- Introduction
- RSS Forks: RSS 1.0 and RSS 2.0
- After the Fork
- RSS Grows Up
After the Fork
The prediction that different formats would confuse the marketplace has proven to be incorrect. On the contrary, RSS adoption rates have increased since 2002, with RSS readers supporting both the RSS 1.0 and 2.0 specifications equally.
Aggregators such as Radio UserLand (Windows or Mac), NetNewsWire (Mac only), and NewsGator (Windows only) support all the formats, which simplifies the decision of which format to implement. Recent changes to the RSS 2.0 specifications have allowed for support of namespaces, which means that the extensibility of RSS 1.0 is no longer a core advantage.

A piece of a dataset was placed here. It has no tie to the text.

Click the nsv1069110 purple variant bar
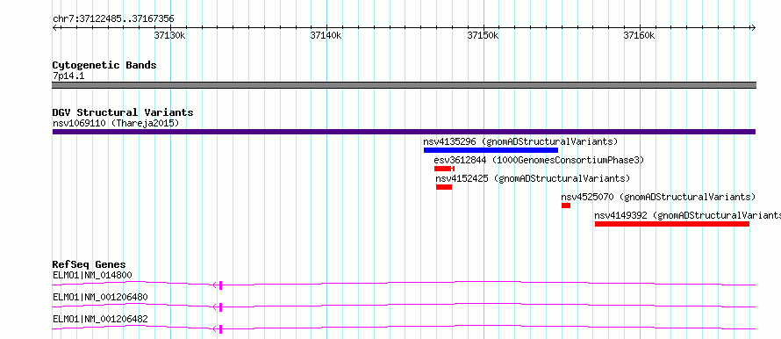781x339 pixels. pyautogui.click(x=404, y=132)
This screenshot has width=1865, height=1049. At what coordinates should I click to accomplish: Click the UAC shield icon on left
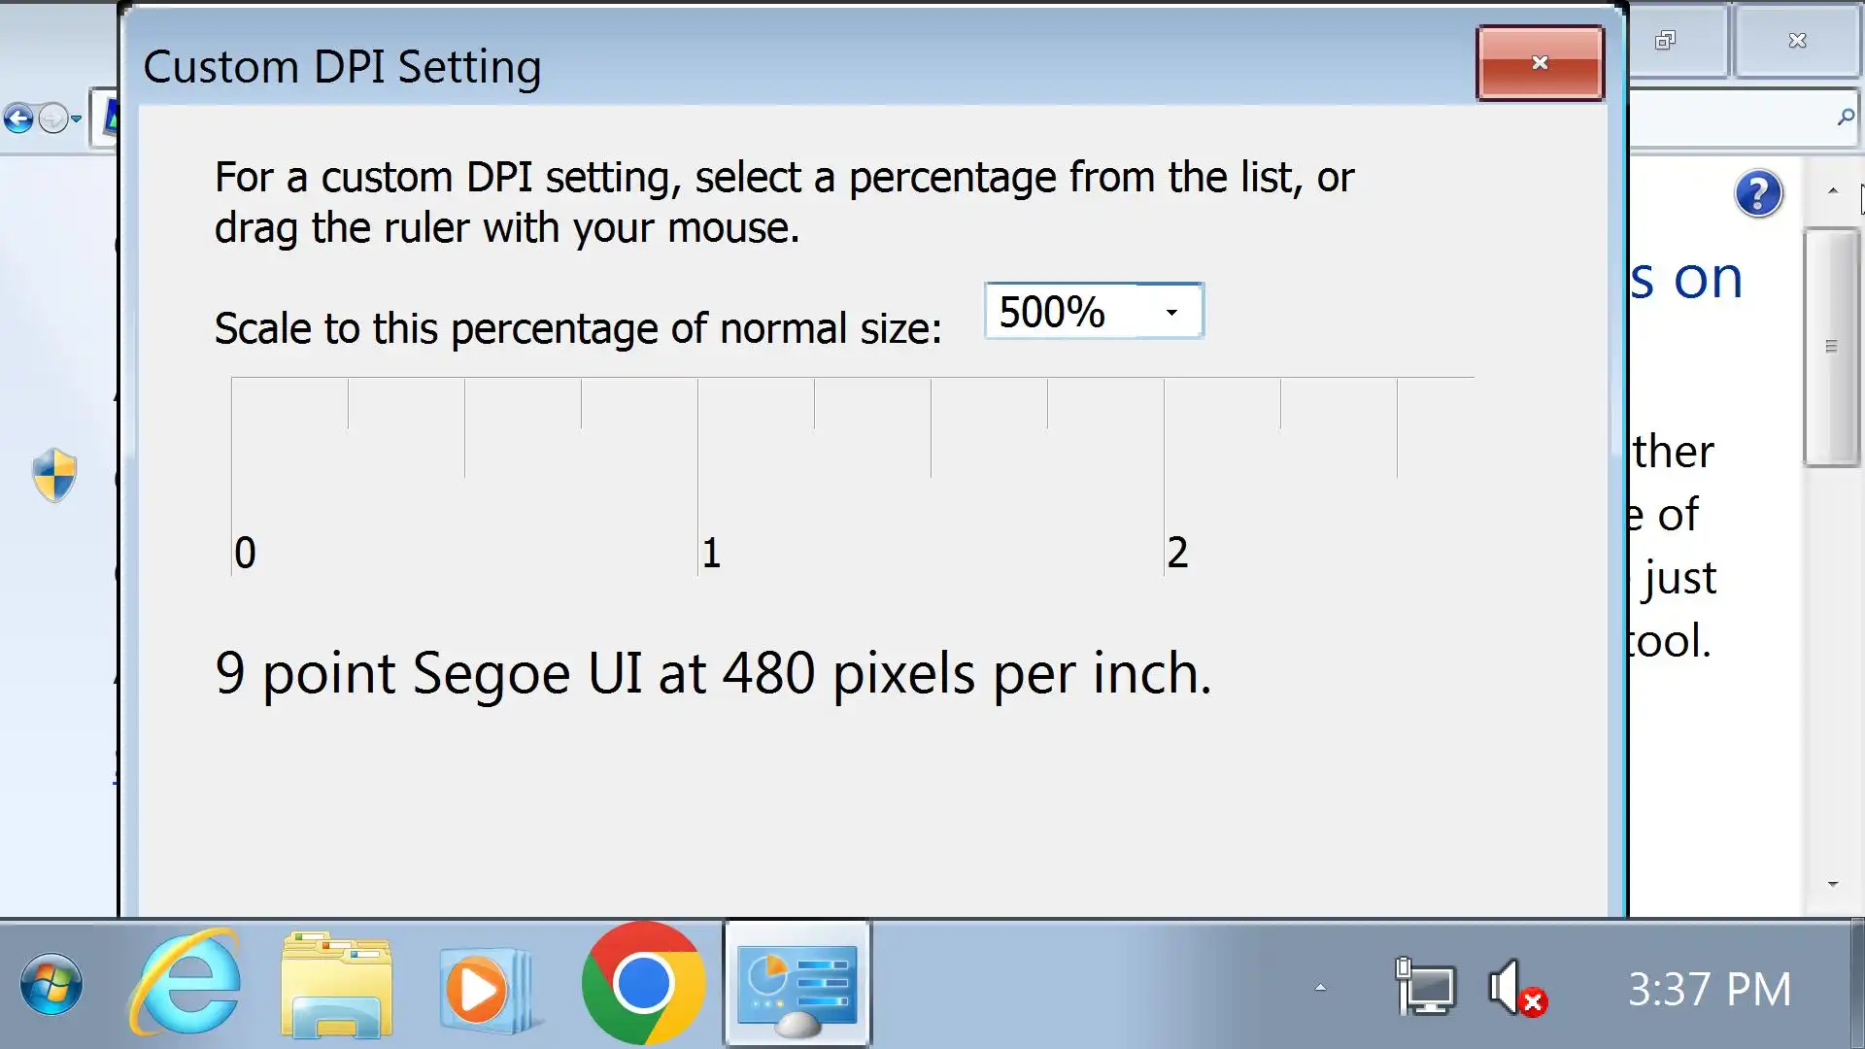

As a result, implementing RSS 1.0 feeds instead of RSS 2.0 is only necessary if the feeds need to be integrated with other RDF applications.
In August 2003, Dave Winer and UserLand agreed to release the RSS 2.0 specification under a Creative Commons Attribution/Share Alike license, which means that you're free to build anything you want on top of the specification as long as you credit the original authors and allow for redistribution of your changes in the same fashion. This setup has the potential of breathing new life into the format.
Microsoft has already sworn support for RSS 2.0 in Longhorn, announcing that the new Windows operating system will support the specification as a core operating system service.